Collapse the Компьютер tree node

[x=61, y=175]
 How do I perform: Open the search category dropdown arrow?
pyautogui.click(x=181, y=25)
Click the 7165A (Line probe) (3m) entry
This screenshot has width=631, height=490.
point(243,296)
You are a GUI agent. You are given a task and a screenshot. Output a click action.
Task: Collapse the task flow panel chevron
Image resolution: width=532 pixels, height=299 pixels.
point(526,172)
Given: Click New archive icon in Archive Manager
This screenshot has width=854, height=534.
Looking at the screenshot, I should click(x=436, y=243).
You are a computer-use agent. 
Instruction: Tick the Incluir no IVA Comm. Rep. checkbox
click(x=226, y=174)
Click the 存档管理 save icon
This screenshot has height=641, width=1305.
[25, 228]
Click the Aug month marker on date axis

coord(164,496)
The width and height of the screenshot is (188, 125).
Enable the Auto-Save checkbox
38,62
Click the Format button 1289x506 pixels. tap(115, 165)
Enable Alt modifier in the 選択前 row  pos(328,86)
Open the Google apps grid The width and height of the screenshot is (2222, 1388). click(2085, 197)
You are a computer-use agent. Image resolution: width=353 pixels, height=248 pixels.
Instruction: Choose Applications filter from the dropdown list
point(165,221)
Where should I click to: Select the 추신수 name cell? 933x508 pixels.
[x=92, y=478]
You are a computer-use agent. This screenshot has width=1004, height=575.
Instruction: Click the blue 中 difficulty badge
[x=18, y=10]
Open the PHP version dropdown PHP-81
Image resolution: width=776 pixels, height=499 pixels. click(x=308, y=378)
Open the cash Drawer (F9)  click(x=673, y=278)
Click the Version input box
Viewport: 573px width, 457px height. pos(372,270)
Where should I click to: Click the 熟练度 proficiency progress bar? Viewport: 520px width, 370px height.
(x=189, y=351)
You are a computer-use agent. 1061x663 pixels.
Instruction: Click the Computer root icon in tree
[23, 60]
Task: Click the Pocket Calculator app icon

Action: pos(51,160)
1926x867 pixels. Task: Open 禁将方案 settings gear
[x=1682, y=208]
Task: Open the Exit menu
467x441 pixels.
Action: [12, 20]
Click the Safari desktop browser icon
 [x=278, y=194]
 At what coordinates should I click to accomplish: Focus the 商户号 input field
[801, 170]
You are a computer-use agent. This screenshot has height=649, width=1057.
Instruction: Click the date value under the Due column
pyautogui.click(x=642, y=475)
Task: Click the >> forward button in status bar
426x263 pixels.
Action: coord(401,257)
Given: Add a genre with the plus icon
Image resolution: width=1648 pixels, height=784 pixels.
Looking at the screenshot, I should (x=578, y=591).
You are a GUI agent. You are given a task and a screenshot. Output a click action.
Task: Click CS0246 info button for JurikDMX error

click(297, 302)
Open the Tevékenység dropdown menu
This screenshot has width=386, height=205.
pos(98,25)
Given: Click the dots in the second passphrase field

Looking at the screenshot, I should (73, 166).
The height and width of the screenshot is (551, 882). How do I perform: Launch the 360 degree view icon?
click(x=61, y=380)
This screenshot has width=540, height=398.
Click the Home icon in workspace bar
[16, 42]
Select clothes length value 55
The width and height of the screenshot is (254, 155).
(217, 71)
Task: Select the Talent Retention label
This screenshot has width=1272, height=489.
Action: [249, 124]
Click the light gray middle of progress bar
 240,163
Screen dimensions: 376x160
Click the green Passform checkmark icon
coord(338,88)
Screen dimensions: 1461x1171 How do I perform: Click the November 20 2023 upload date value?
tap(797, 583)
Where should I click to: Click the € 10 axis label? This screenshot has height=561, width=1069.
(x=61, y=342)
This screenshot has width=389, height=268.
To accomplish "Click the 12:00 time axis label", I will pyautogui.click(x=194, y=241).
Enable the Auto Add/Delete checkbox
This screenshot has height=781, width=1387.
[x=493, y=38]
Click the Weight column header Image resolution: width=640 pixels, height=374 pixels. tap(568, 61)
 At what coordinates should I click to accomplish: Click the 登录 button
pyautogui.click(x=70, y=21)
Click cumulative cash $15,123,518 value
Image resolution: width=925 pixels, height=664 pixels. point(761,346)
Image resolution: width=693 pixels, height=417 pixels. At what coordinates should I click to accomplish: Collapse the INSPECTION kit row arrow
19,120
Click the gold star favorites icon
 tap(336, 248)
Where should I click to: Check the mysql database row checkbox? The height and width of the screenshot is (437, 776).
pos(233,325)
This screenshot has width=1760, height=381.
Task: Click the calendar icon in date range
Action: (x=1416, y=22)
--
**Aim of the task:** Render every line above as a Markdown table with the columns Row and Line, numbering the rows in order and leaving out the blank lines.

**Solved exercise:**
| Row | Line |
|---|---|
| 1 | Collapse the Компьютер tree node |
| 2 | [x=61, y=175] |
| 3 |  How do I perform: Open the search category dropdown arrow? |
| 4 | pyautogui.click(x=181, y=25) |
| 5 | Click the 7165A (Line probe) (3m) entry |
| 6 | This screenshot has width=631, height=490. |
| 7 | point(243,296) |
| 8 | You are a GUI agent. You are given a task and a screenshot. Output a click action. |
| 9 | Task: Collapse the task flow panel chevron |
| 10 | Image resolution: width=532 pixels, height=299 pixels. |
| 11 | point(526,172) |
| 12 | Given: Click New archive icon in Archive Manager |
| 13 | This screenshot has width=854, height=534. |
| 14 | Looking at the screenshot, I should click(x=436, y=243). |
| 15 | You are a computer-use agent.  |
| 16 | Instruction: Tick the Incluir no IVA Comm. Rep. checkbox |
| 17 | click(x=226, y=174) |
| 18 | Click the 存档管理 save icon |
| 19 | This screenshot has height=641, width=1305. |
| 20 | [25, 228] |
| 21 | Click the Aug month marker on date axis |
| 22 | coord(164,496) |
| 23 | The width and height of the screenshot is (188, 125). |
| 24 | Enable the Auto-Save checkbox |
| 25 | 38,62 |
| 26 | Click the Format button 1289x506 pixels. tap(115, 165) |
| 27 | Enable Alt modifier in the 選択前 row  pos(328,86) |
| 28 | Open the Google apps grid The width and height of the screenshot is (2222, 1388). click(2085, 197) |
| 29 | You are a computer-use agent. Image resolution: width=353 pixels, height=248 pixels. |
| 30 | Instruction: Choose Applications filter from the dropdown list |
| 31 | point(165,221) |
| 32 | Where should I click to: Select the 추신수 name cell? 933x508 pixels. |
| 33 | [x=92, y=478] |
| 34 | You are a computer-use agent. This screenshot has width=1004, height=575. |
| 35 | Instruction: Click the blue 中 difficulty badge |
| 36 | [x=18, y=10] |
| 37 | Open the PHP version dropdown PHP-81 |
| 38 | Image resolution: width=776 pixels, height=499 pixels. click(x=308, y=378) |
| 39 | Open the cash Drawer (F9)  click(x=673, y=278) |
| 40 | Click the Version input box |
| 41 | Viewport: 573px width, 457px height. pos(372,270) |
| 42 | Where should I click to: Click the 熟练度 proficiency progress bar? Viewport: 520px width, 370px height. |
| 43 | (x=189, y=351) |
| 44 | You are a computer-use agent. 1061x663 pixels. |
| 45 | Instruction: Click the Computer root icon in tree |
| 46 | [23, 60] |
| 47 | Task: Click the Pocket Calculator app icon |
| 48 | Action: pos(51,160) |
| 49 | 1926x867 pixels. Task: Open 禁将方案 settings gear |
| 50 | [x=1682, y=208] |
| 51 | Task: Open the Exit menu |
| 52 | 467x441 pixels. |
| 53 | Action: [12, 20] |
| 54 | Click the Safari desktop browser icon |
| 55 |  [x=278, y=194] |
| 56 |  At what coordinates should I click to accomplish: Focus the 商户号 input field |
| 57 | [801, 170] |
| 58 | You are a computer-use agent. This screenshot has height=649, width=1057. |
| 59 | Instruction: Click the date value under the Due column |
| 60 | pyautogui.click(x=642, y=475) |
| 61 | Task: Click the >> forward button in status bar |
| 62 | 426x263 pixels. |
| 63 | Action: coord(401,257) |
| 64 | Given: Add a genre with the plus icon |
| 65 | Image resolution: width=1648 pixels, height=784 pixels. |
| 66 | Looking at the screenshot, I should (x=578, y=591). |
| 67 | You are a GUI agent. You are given a task and a screenshot. Output a click action. |
| 68 | Task: Click CS0246 info button for JurikDMX error |
| 69 | click(297, 302) |
| 70 | Open the Tevékenység dropdown menu |
| 71 | This screenshot has width=386, height=205. |
| 72 | pos(98,25) |
| 73 | Given: Click the dots in the second passphrase field |
| 74 | Looking at the screenshot, I should (73, 166). |
| 75 | The height and width of the screenshot is (551, 882). How do I perform: Launch the 360 degree view icon? |
| 76 | click(x=61, y=380) |
| 77 | This screenshot has width=540, height=398. |
| 78 | Click the Home icon in workspace bar |
| 79 | [16, 42] |
| 80 | Select clothes length value 55 |
| 81 | The width and height of the screenshot is (254, 155). |
| 82 | (217, 71) |
| 83 | Task: Select the Talent Retention label |
| 84 | This screenshot has width=1272, height=489. |
| 85 | Action: [249, 124] |
| 86 | Click the light gray middle of progress bar |
| 87 |  240,163 |
| 88 | Screen dimensions: 376x160 |
| 89 | Click the green Passform checkmark icon |
| 90 | coord(338,88) |
| 91 | Screen dimensions: 1461x1171 How do I perform: Click the November 20 2023 upload date value? |
| 92 | tap(797, 583) |
| 93 | Where should I click to: Click the € 10 axis label? This screenshot has height=561, width=1069. |
| 94 | (x=61, y=342) |
| 95 | This screenshot has width=389, height=268. |
| 96 | To accomplish "Click the 12:00 time axis label", I will pyautogui.click(x=194, y=241). |
| 97 | Enable the Auto Add/Delete checkbox |
| 98 | This screenshot has height=781, width=1387. |
| 99 | [x=493, y=38] |
| 100 | Click the Weight column header Image resolution: width=640 pixels, height=374 pixels. tap(568, 61) |
| 101 |  At what coordinates should I click to accomplish: Click the 登录 button |
| 102 | pyautogui.click(x=70, y=21) |
| 103 | Click cumulative cash $15,123,518 value |
| 104 | Image resolution: width=925 pixels, height=664 pixels. point(761,346) |
| 105 | Image resolution: width=693 pixels, height=417 pixels. At what coordinates should I click to accomplish: Collapse the INSPECTION kit row arrow |
| 106 | 19,120 |
| 107 | Click the gold star favorites icon |
| 108 |  tap(336, 248) |
| 109 | Where should I click to: Check the mysql database row checkbox? The height and width of the screenshot is (437, 776). |
| 110 | pos(233,325) |
| 111 | This screenshot has width=1760, height=381. |
| 112 | Task: Click the calendar icon in date range |
| 113 | Action: (x=1416, y=22) |